* [Extract]:
Archive for the ‘laws against graffiti’ Tag
The previous entry was about some apects of social attitudes to tagging; however, it didn’t mention one of the most important aspect of how people think about tagging – that it constitutes a crime.
Precisely which crime depends upon the jurisdiction you are in. In Victoria, it could fall under the Summary Offences Act, or if you are caught carrying something like a marker pen or a spray can, you might be prosecuted under the new Graffiti Prevention Act (see my previous post in September 2008, called ‘Clamping down’). Some jurisdictions have graffiti-specific legislation, like Victoria’s new laws, while others prosecute tagging and other graffiti activities under more generic headings.
But of course the thing is that calling tagging (or any other graffiti-related activity) a crime sets off a whole series of consequences. First of all, it categorises the activity as something that ‘society’ should be concerned about, should condemn, and should try to prevent. Next, and directly following on from that, it perm its the involvement of the police and other crimino-legal agencies and institutions, and authorises them to ‘respond’ to graffiti. Relatedly, it allows councils to create local laws which authorise the removal of graffiti (consider the fact that councils are compelled to have ‘graffiti management plans’, mainly because graffiti is considered criminal, but not ‘public urination reduction plans’, or ‘bag snatching abatement plans’). Subsequently, if an individual is discovered engaging in a graffiti-related activity, such as tagging, by these crimino-legal agencies (most likely the police), then the categorisation of tagging as ‘criminal’ means that they can be arrested, charged, and prosecuted. Once that’s done, then further consequences follow: an on-the-spot fine, perhaps, or an appearance at the Childrens or Magistrates Court.

(Collection entries)

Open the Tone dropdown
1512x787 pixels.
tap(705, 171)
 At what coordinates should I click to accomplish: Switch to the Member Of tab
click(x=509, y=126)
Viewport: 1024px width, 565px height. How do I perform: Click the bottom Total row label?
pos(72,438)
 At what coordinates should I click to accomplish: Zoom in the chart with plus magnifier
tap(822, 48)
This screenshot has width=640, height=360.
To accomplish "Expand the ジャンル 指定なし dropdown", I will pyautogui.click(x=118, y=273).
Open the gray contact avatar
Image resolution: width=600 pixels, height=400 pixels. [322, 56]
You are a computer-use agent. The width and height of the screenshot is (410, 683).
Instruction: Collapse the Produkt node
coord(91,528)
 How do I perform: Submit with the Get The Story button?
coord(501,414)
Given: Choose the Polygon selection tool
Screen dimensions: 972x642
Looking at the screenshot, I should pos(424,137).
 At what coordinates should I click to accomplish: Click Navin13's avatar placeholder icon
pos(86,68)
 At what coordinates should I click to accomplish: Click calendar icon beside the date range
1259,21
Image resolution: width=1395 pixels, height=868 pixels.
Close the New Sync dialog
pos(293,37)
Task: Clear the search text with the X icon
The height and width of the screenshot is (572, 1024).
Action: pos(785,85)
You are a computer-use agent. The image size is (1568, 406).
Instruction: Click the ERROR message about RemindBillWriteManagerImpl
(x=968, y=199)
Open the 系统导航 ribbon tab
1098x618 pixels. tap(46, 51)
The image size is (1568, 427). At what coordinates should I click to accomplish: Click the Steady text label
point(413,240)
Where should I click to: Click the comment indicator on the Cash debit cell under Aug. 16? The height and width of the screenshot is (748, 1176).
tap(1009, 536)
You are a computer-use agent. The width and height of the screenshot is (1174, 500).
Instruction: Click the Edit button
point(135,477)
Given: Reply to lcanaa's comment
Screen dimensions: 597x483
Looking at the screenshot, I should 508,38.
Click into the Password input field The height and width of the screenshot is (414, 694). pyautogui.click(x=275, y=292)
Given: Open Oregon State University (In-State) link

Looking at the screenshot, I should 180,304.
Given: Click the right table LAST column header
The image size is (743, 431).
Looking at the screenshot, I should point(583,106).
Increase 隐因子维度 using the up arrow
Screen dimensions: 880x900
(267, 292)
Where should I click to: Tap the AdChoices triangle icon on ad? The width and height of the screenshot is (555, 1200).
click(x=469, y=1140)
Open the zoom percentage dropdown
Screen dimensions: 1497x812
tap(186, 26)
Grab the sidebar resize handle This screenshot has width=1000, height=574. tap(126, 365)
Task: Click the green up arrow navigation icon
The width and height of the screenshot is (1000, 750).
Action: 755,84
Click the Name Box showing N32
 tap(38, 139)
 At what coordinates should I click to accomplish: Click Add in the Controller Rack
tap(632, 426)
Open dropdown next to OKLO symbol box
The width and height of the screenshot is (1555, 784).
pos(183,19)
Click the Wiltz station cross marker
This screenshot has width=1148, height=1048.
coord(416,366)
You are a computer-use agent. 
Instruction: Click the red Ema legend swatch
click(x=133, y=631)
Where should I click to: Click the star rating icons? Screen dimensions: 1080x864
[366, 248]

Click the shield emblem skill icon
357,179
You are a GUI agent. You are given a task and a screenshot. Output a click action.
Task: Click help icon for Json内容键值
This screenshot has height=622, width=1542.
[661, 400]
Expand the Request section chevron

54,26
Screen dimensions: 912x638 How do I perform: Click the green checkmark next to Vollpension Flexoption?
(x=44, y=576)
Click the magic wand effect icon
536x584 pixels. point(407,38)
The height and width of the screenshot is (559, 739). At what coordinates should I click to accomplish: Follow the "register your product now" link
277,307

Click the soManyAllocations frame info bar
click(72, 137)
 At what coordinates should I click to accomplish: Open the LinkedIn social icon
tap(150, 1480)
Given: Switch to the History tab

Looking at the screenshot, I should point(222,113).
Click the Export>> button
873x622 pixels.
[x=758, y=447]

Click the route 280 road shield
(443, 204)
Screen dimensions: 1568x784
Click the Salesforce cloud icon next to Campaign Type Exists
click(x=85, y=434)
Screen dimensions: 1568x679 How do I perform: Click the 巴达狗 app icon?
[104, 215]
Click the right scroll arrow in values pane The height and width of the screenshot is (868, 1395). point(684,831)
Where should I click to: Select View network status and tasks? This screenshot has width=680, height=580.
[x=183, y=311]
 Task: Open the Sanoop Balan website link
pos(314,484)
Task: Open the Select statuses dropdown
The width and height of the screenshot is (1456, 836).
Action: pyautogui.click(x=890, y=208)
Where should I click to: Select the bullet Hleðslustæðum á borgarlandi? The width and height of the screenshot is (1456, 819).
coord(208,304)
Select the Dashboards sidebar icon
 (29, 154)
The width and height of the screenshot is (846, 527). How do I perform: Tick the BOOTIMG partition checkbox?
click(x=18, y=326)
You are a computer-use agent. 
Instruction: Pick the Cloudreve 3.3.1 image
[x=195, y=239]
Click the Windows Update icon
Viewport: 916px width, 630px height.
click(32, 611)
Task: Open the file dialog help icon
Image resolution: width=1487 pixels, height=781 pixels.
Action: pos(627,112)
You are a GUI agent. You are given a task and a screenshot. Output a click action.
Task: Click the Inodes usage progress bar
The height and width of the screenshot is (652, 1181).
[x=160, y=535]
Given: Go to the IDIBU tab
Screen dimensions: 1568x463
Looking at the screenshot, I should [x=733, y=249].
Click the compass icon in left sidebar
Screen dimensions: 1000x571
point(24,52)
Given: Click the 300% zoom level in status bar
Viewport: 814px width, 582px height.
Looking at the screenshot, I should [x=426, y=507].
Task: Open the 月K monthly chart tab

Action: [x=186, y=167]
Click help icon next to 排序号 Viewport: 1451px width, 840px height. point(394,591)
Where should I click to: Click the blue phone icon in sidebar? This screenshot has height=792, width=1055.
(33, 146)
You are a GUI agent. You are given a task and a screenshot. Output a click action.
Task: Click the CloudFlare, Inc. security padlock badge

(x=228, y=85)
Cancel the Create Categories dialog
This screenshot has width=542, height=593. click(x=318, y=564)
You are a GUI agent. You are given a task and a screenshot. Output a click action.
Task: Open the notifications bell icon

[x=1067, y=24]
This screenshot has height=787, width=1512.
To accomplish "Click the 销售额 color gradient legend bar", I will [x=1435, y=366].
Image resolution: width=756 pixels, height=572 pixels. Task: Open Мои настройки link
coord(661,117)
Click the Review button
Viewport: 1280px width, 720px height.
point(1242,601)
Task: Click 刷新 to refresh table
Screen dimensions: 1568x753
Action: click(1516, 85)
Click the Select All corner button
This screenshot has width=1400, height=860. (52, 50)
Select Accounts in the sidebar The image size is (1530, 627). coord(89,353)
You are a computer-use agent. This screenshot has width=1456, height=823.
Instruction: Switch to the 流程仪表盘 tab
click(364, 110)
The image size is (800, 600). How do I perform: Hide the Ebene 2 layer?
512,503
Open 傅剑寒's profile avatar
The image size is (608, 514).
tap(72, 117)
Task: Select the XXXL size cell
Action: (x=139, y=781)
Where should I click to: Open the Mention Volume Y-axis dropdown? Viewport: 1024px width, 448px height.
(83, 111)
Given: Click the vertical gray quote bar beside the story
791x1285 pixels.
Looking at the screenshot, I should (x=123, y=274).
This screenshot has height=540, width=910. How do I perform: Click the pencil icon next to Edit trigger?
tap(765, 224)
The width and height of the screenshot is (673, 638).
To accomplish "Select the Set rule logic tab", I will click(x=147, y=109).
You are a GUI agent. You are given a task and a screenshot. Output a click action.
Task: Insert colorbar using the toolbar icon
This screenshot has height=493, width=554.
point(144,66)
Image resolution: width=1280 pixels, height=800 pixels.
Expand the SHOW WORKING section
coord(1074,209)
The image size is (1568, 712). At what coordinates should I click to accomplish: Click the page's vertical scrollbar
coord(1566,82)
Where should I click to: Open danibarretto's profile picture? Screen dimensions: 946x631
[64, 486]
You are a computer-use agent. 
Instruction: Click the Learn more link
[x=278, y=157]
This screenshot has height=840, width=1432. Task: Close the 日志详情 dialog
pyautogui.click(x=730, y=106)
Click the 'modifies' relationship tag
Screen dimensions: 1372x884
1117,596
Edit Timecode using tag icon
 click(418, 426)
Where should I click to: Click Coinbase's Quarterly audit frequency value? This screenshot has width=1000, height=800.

* [Direction A]: List the kinds of plans that the post on laws against graffiti names in single quotation marks.
* [Direction B]: Extend the post on laws against graffiti with a further passage that picks up right after its last sentence.

* [Written reply A]: 'graffiti management plans', 'public urination reduction plans', 'bag snatching abatement plans'

* [Written reply B]:
Many people assume that when individuals get prosecuted under laws prohibiting graffiti-related activities the punishments available are not harsh. Some might assume the penalties are ‘lenient’. (After all, it’s only a property crime, right? It’s not as if we are talking about interpersonal violence.) Others might say that the available penalties are ‘not harsh enough’ (and would argue that the effects of property crimes accumulate such that their overall effects are considerable).
So perhaps it’s useful to be reminded that the punishments are not ‘lenient’ or ‘not harsh enough’. A couple of days ago, an 18-year old girl, Cheyene Back, in Sydney was sentenced to three months’ imprisonment for writing on a wall in a cafe. (Check out here what the Everfresh boys had to say about this. And click here to read a thoughtful opinion piece about the case by Kurt Iveson.)
According to one news report (thanks for sending the link, Noah!), she wrote her ‘nickname’ (which I presume means her tag) on what’s described as the ‘public wall’ of the Hyde Park Cafe. I’m not sure what ‘public wall’ means – is it the outer wall, or does it mean something else? ‘Public’ wall sounds like ‘legal’ wall, but given that the action led to her being ‘caught’ with ‘a black texta at the scene’, that surely can’t be right. (Perhaps someone from Sydney who knows the Hyde Park Cafe could enlighten me as to what the ‘public wall is…)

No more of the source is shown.